Grainger called the saxophone “the world’s finest wind-tone tool” and liked the fact that the sax family range echoes that of the human voice. He said it could replicate any polyphonic vocal works from the 13th century up to and including Bach — an arrangement of the latter’s Prelude and Fugue No5 appears on this CD.
The initial reaction is that it doesn’t sound like a saxophone album.
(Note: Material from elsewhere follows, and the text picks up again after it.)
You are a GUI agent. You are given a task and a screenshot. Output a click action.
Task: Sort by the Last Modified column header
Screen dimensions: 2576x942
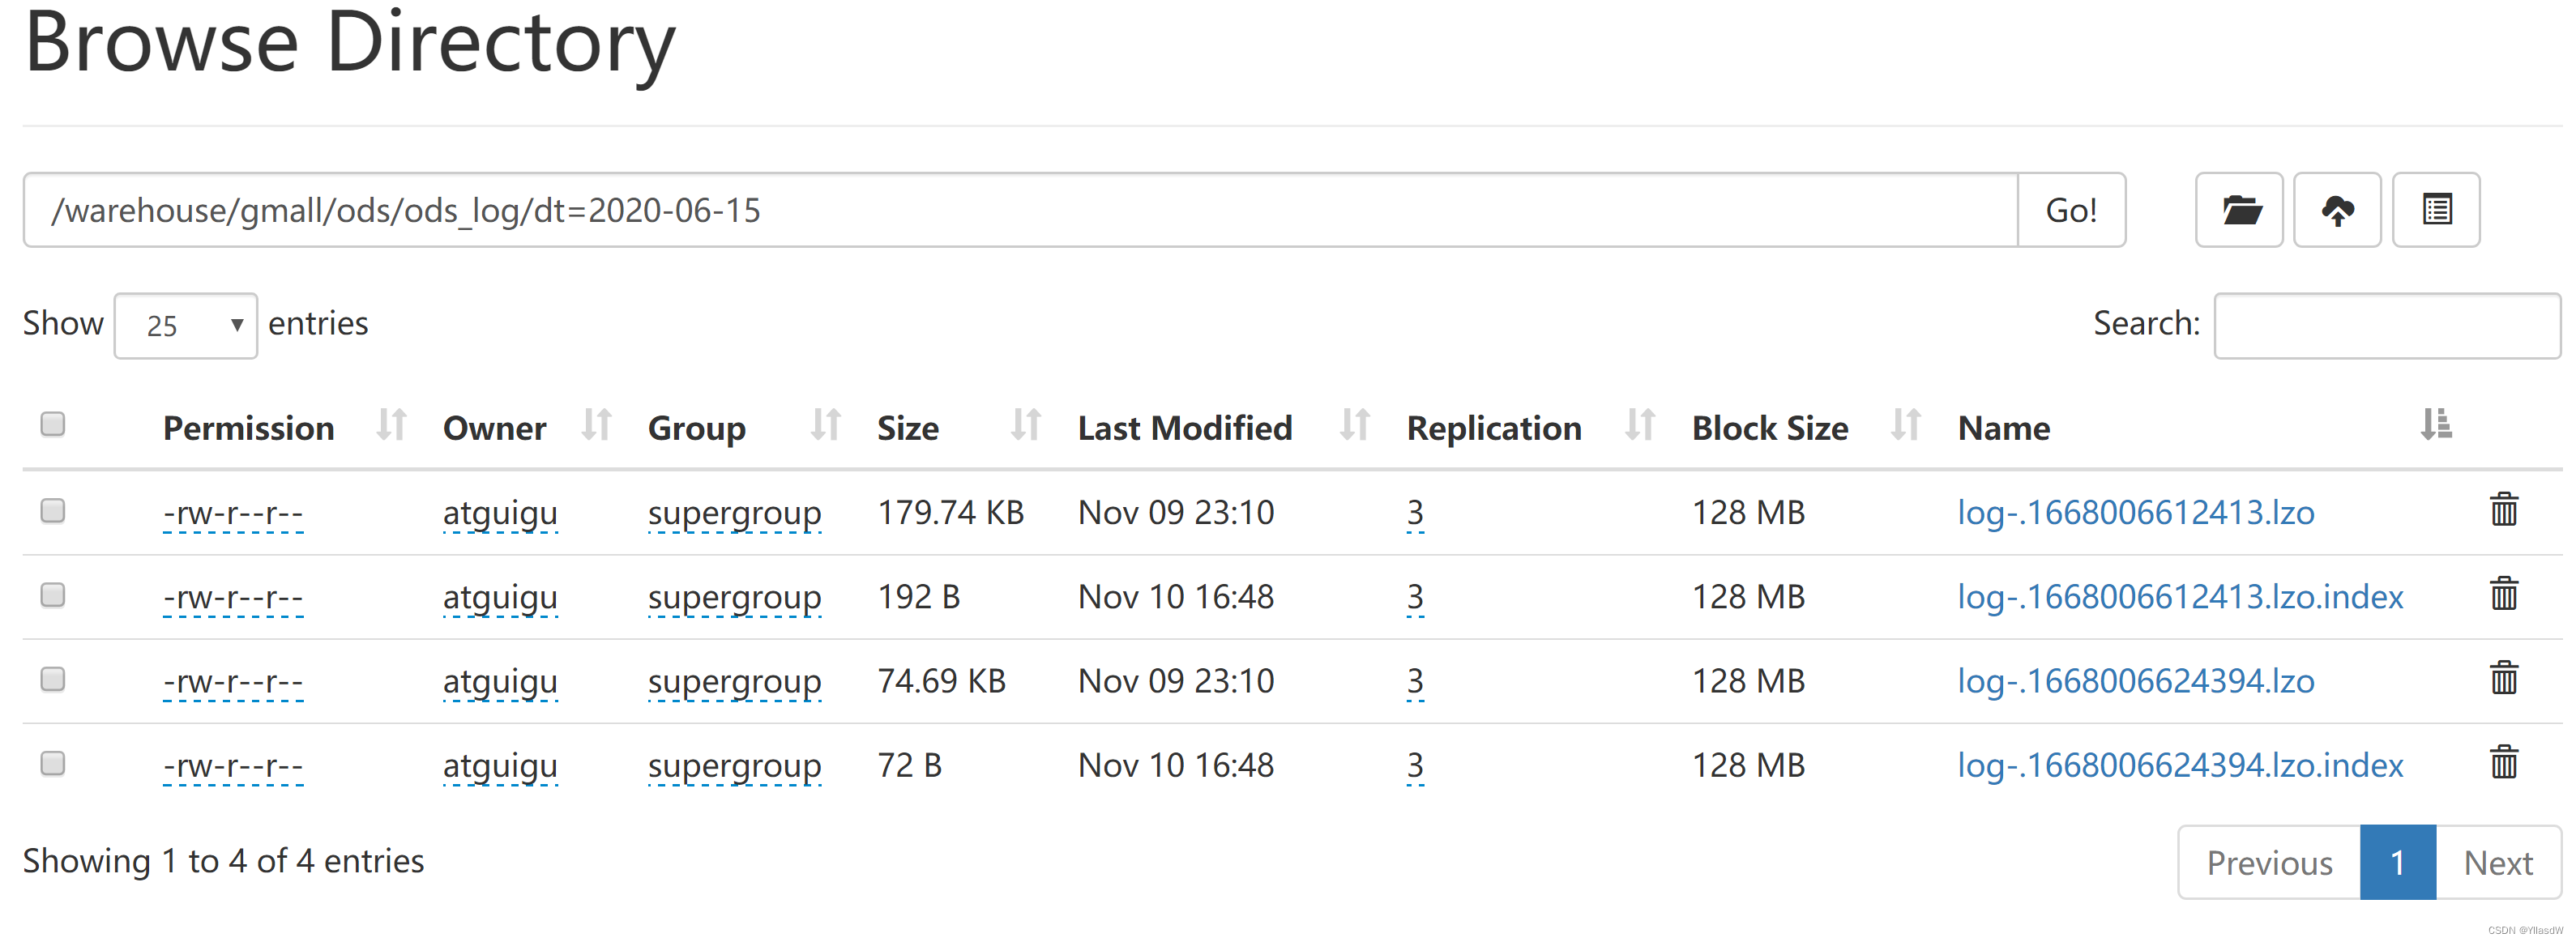tap(1184, 428)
Grainger was correct in comparing the instrument’s sound to the human voice and the overall sound is a quirky one, half early vocal music and half some initially undefined wind instrument, though it can also sound like a church organ.
In places there’s a feel of that old Hovis advert, too: it’s a very comforting sound, a bit like the section of Dvorák’s New World Symphony played by brass that proved so evocative of a by-gone age in the breadmaker’s famous advert.
Half the CD is early polyphonic music from the medieval and Renaissance eras so it has that pleasing early music sound.
Grainger himself contributes two works, opening piece The Immovable Do and The Lonely Desert-Man Sees the Tents Of The Happy Tribes. His famous (and jaunty) arrangement of Lisbon also features.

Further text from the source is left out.